Mr Hickman said the barracks, which is more than 100 years old and was previously used by the Ministry of Defence as temporary accommodation for soldiers, was “inappropriate for asylum seekers”.

He said the site was “overcrowded and felt to residents like a prison”, adding: “The conditions are prison-like, they are military, with an 8ft perimeter fence, barbed wire, unformed guards, curfews and padlocks on the gates.”

Mr Hickman told the court that the “appalling conditions” at Napier “acted as recurring triggers for traumatic flashbacks”, particularly for asylum seekers who were previously victims of torture.

Napier Barracks
The former barracks was used to house those seeking asylum in the UK (Gareth Fuller/PA)

Lisa Giovannetti QC, representing the Home Office, said in written submissions that the department accepted there is “a particular risk of Covid-19 transmission in congregate residential settings”.

However, she added that “it does not follow from the fact that there is a heightened risk of transmission in congregate settings that an individual residing in such a setting faces a substantial risk of serious illness”.

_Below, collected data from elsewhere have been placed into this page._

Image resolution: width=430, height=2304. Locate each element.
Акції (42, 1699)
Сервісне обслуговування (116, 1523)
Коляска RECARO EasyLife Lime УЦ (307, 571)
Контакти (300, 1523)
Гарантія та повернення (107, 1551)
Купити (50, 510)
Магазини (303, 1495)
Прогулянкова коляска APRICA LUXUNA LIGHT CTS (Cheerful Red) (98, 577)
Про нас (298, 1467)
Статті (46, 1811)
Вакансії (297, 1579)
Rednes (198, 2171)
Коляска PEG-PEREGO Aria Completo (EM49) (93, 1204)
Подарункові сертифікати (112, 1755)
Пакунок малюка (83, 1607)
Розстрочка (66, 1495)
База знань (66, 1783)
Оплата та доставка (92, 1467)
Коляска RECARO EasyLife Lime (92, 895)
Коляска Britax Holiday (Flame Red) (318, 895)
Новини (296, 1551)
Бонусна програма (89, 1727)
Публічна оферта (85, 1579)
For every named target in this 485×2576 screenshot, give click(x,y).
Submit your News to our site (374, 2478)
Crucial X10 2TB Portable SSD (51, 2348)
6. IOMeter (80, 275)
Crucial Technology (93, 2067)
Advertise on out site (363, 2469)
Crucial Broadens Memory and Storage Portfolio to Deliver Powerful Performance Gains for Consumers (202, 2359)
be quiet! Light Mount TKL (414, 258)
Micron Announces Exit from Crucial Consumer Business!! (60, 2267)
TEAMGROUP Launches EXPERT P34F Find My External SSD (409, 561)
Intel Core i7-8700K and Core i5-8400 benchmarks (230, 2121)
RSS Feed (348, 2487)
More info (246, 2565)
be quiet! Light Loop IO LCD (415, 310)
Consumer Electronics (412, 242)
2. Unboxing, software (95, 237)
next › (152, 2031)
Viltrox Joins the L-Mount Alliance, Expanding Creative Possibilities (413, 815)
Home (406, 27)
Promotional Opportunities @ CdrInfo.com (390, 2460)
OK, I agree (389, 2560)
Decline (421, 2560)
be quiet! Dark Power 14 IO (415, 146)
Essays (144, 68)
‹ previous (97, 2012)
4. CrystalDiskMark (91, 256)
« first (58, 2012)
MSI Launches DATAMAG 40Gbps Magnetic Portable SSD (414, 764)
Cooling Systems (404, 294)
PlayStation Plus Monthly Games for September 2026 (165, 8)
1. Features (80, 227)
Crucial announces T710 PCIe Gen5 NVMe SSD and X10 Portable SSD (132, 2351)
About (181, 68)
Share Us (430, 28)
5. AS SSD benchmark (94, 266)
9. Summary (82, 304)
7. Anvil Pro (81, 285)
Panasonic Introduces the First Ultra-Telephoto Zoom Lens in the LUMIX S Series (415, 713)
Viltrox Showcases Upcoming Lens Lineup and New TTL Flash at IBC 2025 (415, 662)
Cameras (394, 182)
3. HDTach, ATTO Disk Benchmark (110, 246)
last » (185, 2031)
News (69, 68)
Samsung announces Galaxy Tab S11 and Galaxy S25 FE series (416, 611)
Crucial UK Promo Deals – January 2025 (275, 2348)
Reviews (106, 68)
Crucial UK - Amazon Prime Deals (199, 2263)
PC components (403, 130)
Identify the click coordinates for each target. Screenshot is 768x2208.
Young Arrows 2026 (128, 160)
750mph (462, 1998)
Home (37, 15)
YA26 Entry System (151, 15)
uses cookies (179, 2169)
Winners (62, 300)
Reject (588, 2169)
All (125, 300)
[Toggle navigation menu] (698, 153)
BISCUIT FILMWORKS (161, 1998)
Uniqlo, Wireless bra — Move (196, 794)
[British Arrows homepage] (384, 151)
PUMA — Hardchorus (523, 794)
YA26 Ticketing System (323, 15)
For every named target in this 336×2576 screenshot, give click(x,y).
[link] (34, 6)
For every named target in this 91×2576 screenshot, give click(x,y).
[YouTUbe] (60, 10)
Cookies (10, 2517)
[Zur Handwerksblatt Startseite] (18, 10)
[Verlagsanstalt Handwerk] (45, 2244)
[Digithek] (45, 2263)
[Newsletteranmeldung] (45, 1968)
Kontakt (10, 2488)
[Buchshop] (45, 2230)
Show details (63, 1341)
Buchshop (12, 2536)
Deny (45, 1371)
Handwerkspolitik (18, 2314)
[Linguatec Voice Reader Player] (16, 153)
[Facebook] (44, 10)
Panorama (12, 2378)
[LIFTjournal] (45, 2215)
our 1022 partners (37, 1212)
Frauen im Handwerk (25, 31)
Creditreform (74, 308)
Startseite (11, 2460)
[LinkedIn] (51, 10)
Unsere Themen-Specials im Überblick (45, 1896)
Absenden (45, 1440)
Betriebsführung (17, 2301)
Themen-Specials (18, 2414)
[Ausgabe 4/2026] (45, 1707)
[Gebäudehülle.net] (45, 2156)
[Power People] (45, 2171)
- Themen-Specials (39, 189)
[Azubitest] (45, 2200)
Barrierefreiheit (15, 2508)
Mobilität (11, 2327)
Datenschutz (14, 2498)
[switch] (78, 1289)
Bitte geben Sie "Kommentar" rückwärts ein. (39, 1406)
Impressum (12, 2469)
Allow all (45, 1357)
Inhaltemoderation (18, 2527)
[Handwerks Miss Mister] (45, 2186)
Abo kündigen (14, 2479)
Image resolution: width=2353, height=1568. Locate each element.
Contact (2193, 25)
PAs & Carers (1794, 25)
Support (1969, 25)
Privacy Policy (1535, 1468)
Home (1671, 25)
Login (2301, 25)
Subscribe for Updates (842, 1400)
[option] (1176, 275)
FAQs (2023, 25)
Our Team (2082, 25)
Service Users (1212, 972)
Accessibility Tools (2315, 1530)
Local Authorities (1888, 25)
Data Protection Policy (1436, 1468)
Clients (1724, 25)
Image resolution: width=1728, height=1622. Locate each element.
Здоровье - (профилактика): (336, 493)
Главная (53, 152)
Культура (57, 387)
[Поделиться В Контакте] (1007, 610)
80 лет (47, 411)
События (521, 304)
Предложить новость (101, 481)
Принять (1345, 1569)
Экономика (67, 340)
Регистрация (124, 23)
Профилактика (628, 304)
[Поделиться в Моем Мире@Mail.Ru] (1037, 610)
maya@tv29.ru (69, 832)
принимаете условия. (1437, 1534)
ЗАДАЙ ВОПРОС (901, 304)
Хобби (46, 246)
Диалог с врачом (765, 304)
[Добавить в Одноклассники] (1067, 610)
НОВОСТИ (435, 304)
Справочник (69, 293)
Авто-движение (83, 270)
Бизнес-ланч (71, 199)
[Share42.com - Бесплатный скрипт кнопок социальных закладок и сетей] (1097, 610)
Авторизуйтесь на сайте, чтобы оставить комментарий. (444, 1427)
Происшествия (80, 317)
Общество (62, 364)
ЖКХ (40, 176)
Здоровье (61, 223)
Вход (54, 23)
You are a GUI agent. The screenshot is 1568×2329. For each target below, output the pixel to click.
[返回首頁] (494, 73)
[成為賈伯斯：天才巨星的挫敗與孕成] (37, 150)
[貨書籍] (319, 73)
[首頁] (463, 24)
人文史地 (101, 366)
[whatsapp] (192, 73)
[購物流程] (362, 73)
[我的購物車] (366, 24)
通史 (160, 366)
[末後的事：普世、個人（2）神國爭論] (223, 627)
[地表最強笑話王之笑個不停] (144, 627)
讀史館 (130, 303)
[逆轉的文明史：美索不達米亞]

Ms Giovannetti said the Home Office “has taken reasonable steps to ensure that persons who are specifically vulnerable to severe illness or death from Covid-19 are not placed in a congregate setting”.

She also pointed out that “none of the claimants has become seriously ill with Covid-19”.

Ms Giovannetti said the Home Office “accepts that Napier is unsuitable for long-term accommodation, but it is not intended as such”.

She told the court the Home Office decided to use Napier Barracks “to provide short-term contingency accommodation to single, healthy adult males” in response to “an urgent need to source a significant number of additional accommodation spaces”.

The hearing before Mr Justice Linden is due to conclude on Thursday afternoon, and it is expected the judge’s ruling will be reserved to a later date.